Titolo della tesi: TikTok as Television. Navigating Algorithmic Entertainment in the Platform Era
Consuming audiovisual media is becoming an increasingly complex activity: what was once limited to the cinema, and later the television screen, has now become a pervasive presence on all digital platforms. The ecosystem of entertainment platforms is deeply intricate, and the boundaries between user-generated content and professionally produced content are slowly fading, paving the way for hybrid video formats to emerge and populate media sharing platforms (as well as SVOD services). The goal of this dissertation is to frame TikTok within this media ecosystem, finding an adequate classification for the platform, and understanding the impact that its recommendation algorithm has on people’s use of the app.
This will be done by initially focusing on the concept of flow, introduced by Raymond Williams in 1974. The focus will be twofold. On the one hand, it will be analysed in the context of traditional linear television, looking at the paradigm shifts within the medium (from broadcasting to narrowcasting, and then to personcasting) and the establishment of timeshifting and placeshifting practices, which lead to the necessity to redefine flow experiences (van Dijck, 2013b; Cox, 2018), as well as the concept of liveness (Gemini, Brilli 2023; Couldry, 2005) which has always been associated with them.
On the other hand, the concept of flow will be considered alongside the impact that recommendation algorithms have had on users’ consumption habits. Throughout the dissertation, algorithms will be framed as actors (Latour, 2005), and their impact will be analysed both on traditionally televisual (Caldwell, 1995) platforms and media sharing platforms. This analysis will be instrumental in the introduction of a new paradigm shift towards datacasting: what is placed at the centre here is the role that data plays during the suggestion and selection processes when it comes to audiovisual content. The flow becomes algorithmic, linear but determined by algorithmic suggestions rather than by a broadcaster’s editorial control.
Within this multifaceted environment TikTok has managed to affirm itself as one of the most popular platforms globally, and the most popular “social media platform” in Italy, according to We Are Social’s “Digital 2024” report. The platform is typically associated to other social media platforms, however, one of the main elements of the platform is its algorithmic flow which, following Uricchio (2004), would make it a televisual platform. The questions this dissertation aims to answer are: RQ1 What do TikTok users use the platform for?; RQ2 Does a televisual categorisation of the platform emerge from user discourses surrounding the app? What impact does the algorithmic flow have on their experiences of the platform?; RQ3 Does a level of algorithmic awareness emerge from user discourses surrounding the app? What impact does this level have on their interactions with the platform?

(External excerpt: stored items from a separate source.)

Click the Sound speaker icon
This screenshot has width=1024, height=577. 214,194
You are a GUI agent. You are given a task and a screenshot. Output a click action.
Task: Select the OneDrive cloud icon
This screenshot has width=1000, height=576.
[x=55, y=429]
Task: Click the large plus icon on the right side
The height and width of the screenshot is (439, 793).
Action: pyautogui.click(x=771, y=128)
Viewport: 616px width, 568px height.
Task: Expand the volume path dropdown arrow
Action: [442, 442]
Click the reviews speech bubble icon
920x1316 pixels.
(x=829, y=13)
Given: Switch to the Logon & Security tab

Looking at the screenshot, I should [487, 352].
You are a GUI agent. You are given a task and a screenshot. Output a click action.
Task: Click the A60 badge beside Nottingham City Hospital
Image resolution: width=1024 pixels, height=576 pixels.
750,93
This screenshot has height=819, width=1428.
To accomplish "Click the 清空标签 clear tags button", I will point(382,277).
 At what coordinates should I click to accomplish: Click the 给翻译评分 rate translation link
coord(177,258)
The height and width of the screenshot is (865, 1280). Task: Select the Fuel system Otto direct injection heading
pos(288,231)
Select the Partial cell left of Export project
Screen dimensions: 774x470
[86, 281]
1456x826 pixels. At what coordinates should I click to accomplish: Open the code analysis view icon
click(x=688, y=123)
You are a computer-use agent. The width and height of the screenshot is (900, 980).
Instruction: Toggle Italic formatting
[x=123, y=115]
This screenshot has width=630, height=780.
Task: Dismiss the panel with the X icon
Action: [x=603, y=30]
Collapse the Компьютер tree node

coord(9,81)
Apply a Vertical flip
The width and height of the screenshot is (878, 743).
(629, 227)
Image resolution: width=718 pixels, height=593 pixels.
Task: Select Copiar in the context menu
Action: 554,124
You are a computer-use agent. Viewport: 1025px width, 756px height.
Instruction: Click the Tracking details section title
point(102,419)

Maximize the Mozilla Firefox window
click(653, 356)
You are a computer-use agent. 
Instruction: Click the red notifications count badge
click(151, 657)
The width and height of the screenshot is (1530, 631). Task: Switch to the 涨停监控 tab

To best gather data on the subject, and to ensure that people had space to express their feelings and opinions, 30 semi-structured interviews were carried out following a grounded theory approach (Hutchinson, Skodol Wilson, 2001; Glaser, Strauss, 1967) with TikTok users aged 18-34. Ultimately, the analysis served two main purposes: the first was to develop the framework of affective domestication, a reformulation of the domestication process (Silverstone, Hirsch, Morley, 1992) that takes into account the role that human emotion plays in shaping an algorithmic system that is programmed to suggest (audiovisual) content. The second was to frame TikTok as a televisual platform, based on people’s experiences and their interpretation of the platform, focusing on the role it plays within their everyday routines.